Each poet will produce new work over a two month period, which will be distributed via Running Dog’s monthly newsletter—Stray. If you haven’t already signed up to our newsletter, you can do so via the link below, or you can find the signup form at the bottom of our menu tab on the main page.

Rory Green (June/July) is a writer and coder living in Sydney. Their poetry has been published in Plumwood Mountain, Rabbit and Malevolent Soap among others. They have previously worked with Subbed In and National Young Writers Festival to produce events for emerging writers, and are currently an online editor for Voiceworks. Rory’s current project is Otherwise Pokedex, an email newsletter aiming to publish a poem for every Pokemon.

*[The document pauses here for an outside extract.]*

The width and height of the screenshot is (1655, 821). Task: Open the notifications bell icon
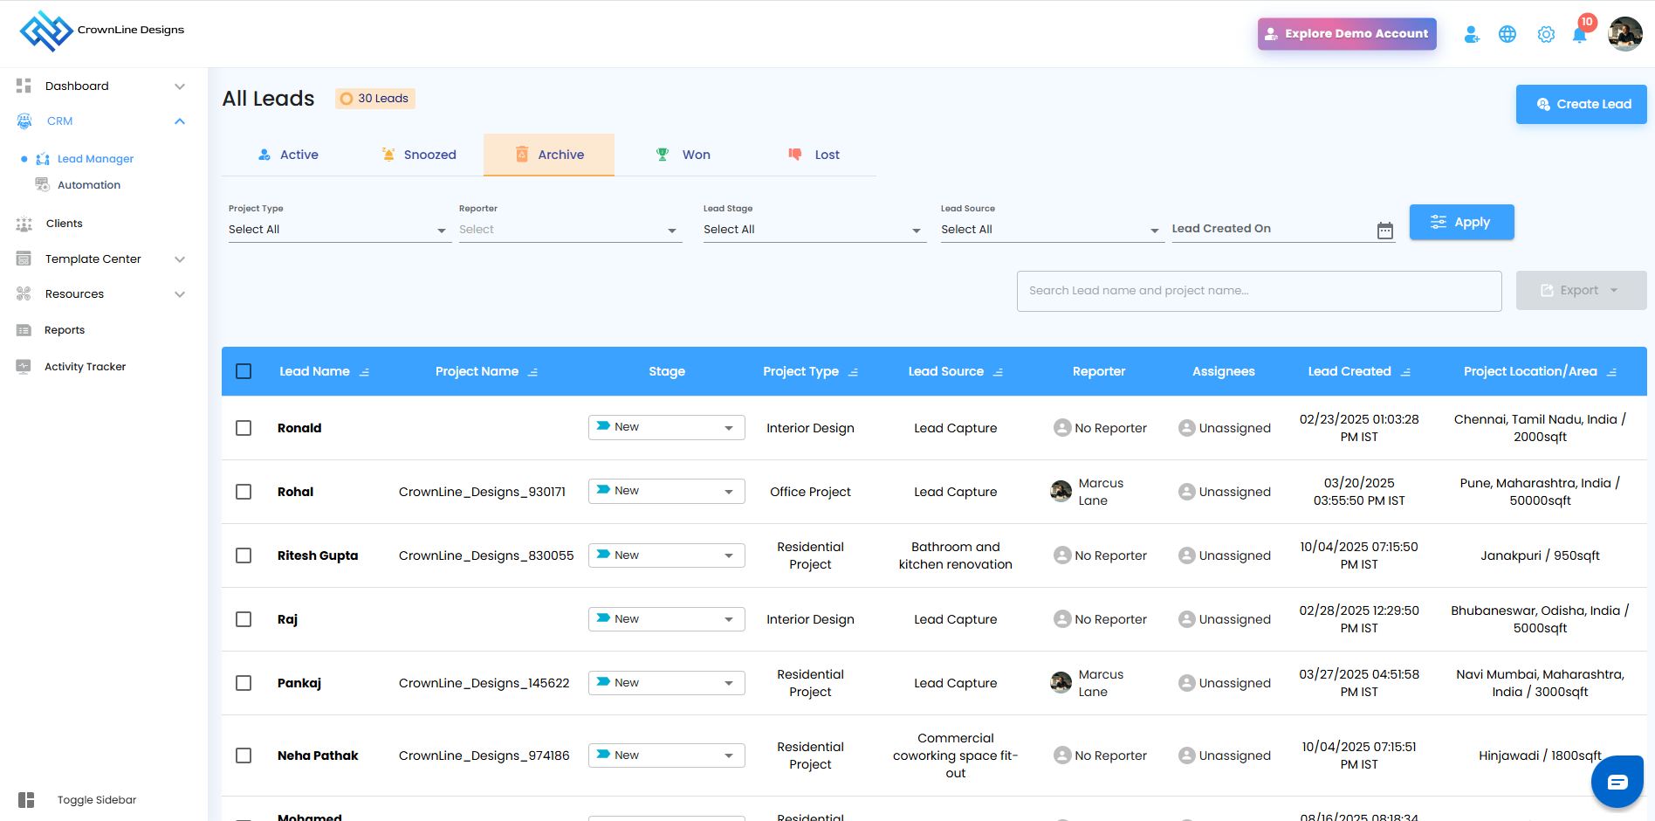1579,35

June Tang (August/September) lives and writes in Sydney. She is interested primarily in hybrid and experimental forms, and the intersection of poetry with other mediums. In 2018 she undertook a Frontyard residency to further explore the relationship between writing and architecture, considering notions of materiality/textuality. She is currently working on a small series of experimental short films.

Shastra Deo (October/November) was born in Fiji, raised in Melbourne, and lives in Brisbane. She is currently undertaking her PhD in Creative Writing at The University of Queensland, focused on nuclear semiotics and poetry’s potential as warning. Her first book, The Agonist (UQP 2017), won the 2016 Arts Queensland Thomas Shapcott Poetry Prize and the 2018 ALS Gold Medal.

Mitchel Cumming (December/January) is an artist, poet and a founding co-director of KNULP gallery, Sydney. His work, in both written and visual fields, is concerned with peripheral and recessional gestures of aesthetic framing and address. His first collection of poems, Ergo Gnomic, is due out in 2019.